_TASK TO CARRY OUT_:
Return the entries below in their exact form, leaving the pictures out.

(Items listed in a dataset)

--------

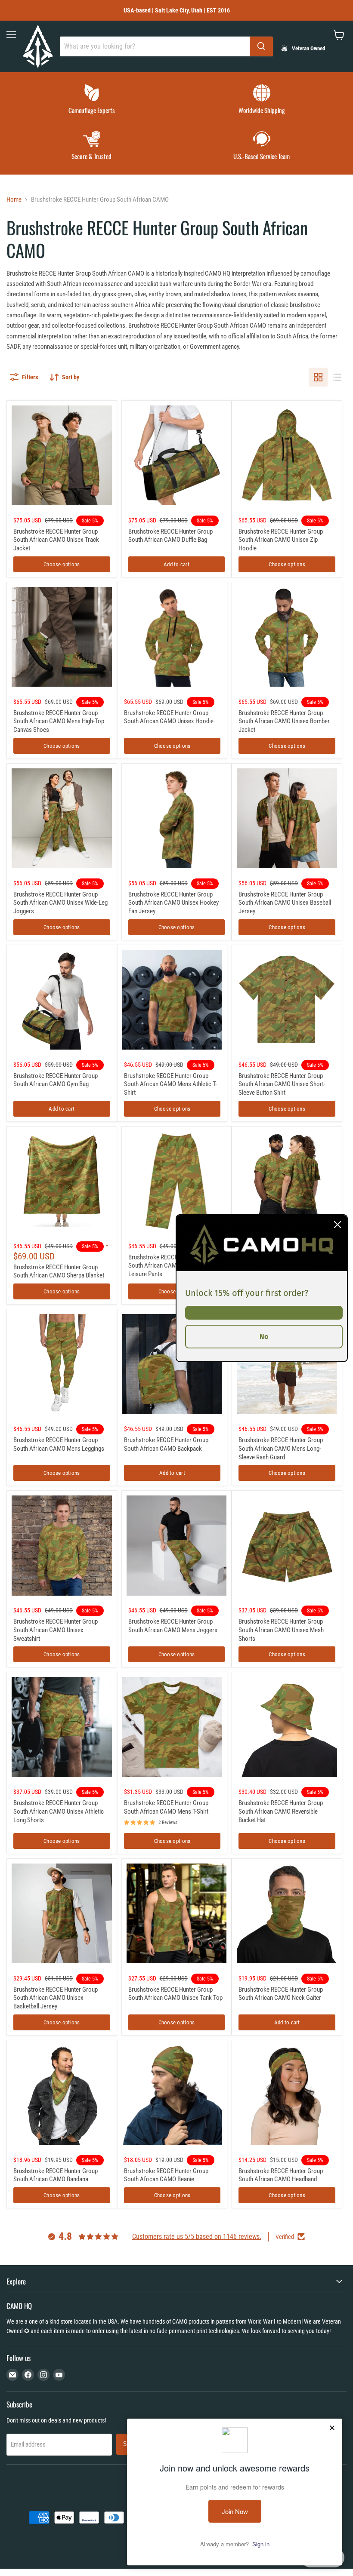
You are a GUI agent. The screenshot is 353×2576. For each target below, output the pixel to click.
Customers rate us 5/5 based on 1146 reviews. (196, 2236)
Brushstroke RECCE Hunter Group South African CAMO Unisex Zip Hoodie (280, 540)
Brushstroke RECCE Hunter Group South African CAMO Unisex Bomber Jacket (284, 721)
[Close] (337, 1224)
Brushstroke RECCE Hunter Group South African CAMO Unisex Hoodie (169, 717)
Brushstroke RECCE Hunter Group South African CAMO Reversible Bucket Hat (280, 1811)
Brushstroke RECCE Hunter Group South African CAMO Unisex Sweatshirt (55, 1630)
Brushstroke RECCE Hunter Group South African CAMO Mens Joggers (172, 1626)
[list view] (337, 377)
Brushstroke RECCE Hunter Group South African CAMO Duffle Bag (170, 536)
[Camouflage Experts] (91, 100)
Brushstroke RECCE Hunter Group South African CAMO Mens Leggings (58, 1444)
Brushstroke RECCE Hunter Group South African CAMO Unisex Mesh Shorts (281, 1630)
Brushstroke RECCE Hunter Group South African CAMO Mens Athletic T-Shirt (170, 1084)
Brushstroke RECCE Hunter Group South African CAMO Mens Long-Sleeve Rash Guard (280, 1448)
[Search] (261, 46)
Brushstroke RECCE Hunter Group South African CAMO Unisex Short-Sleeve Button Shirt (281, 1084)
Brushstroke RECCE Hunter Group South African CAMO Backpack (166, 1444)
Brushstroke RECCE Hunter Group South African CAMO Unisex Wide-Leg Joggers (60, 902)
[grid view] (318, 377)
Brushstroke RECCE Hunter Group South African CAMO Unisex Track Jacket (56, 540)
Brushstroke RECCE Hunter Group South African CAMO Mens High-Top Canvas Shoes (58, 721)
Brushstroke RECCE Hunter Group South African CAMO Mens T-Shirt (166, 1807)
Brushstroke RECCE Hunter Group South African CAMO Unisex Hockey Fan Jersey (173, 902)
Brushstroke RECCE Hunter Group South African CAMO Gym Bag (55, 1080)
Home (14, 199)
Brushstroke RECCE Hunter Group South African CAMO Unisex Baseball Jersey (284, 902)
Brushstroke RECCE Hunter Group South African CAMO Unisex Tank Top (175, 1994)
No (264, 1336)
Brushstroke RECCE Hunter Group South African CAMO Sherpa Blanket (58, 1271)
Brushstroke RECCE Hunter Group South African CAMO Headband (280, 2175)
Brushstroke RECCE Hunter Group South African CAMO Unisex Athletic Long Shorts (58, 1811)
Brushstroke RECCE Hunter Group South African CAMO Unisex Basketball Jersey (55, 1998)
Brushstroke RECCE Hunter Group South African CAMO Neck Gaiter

--------

_EXERCISE ANSWER_:
You are a GUI agent. The screenshot is 353×2576. For each target below, output the pixel to click.
Customers rate us 5/5 based on 1146 reviews. (196, 2236)
Brushstroke RECCE Hunter Group South African CAMO Unisex Zip Hoodie (280, 540)
Brushstroke RECCE Hunter Group South African CAMO Unisex Bomber Jacket (284, 721)
[Close] (337, 1224)
Brushstroke RECCE Hunter Group South African CAMO Unisex Hoodie (169, 717)
Brushstroke RECCE Hunter Group South African CAMO Reversible Bucket Hat (280, 1811)
Brushstroke RECCE Hunter Group South African CAMO Unisex Sweatshirt (55, 1630)
Brushstroke RECCE Hunter Group South African CAMO Mens Joggers (172, 1626)
[list view] (337, 377)
Brushstroke RECCE Hunter Group South African CAMO Duffle Bag (170, 536)
[Camouflage Experts] (91, 100)
Brushstroke RECCE Hunter Group South African CAMO Mens Leggings (58, 1444)
Brushstroke RECCE Hunter Group South African CAMO Unisex Mesh Shorts (281, 1630)
Brushstroke RECCE Hunter Group South African CAMO Mens Athletic T-Shirt (170, 1084)
Brushstroke RECCE Hunter Group South African CAMO Mens Long-Sleeve Rash Guard (280, 1448)
[Search] (261, 46)
Brushstroke RECCE Hunter Group South African CAMO Unisex Short-Sleeve Button Shirt (281, 1084)
Brushstroke RECCE Hunter Group South African CAMO Backpack (166, 1444)
Brushstroke RECCE Hunter Group South African CAMO Unisex Wide-Leg Joggers (60, 902)
[grid view] (318, 377)
Brushstroke RECCE Hunter Group South African CAMO Unisex Track Jacket (56, 540)
Brushstroke RECCE Hunter Group South African CAMO Mens High-Top Canvas Shoes (58, 721)
Brushstroke RECCE Hunter Group South African CAMO Mens T-Shirt (166, 1807)
Brushstroke RECCE Hunter Group South African CAMO Unisex Hockey Fan Jersey (173, 902)
Brushstroke RECCE Hunter Group South African CAMO Gym Bag (55, 1080)
Home (14, 199)
Brushstroke RECCE Hunter Group South African CAMO Unisex Baseball Jersey (284, 902)
Brushstroke RECCE Hunter Group South African CAMO Unisex Tank Top (175, 1994)
No (264, 1336)
Brushstroke RECCE Hunter Group South African CAMO Sherpa Blanket (58, 1271)
Brushstroke RECCE Hunter Group South African CAMO Headband (280, 2175)
Brushstroke RECCE Hunter Group South African CAMO Unisex Athletic Long Shorts (58, 1811)
Brushstroke RECCE Hunter Group South African CAMO Unisex Basketball Jersey (55, 1998)
Brushstroke RECCE Hunter Group South African CAMO Neck Gaiter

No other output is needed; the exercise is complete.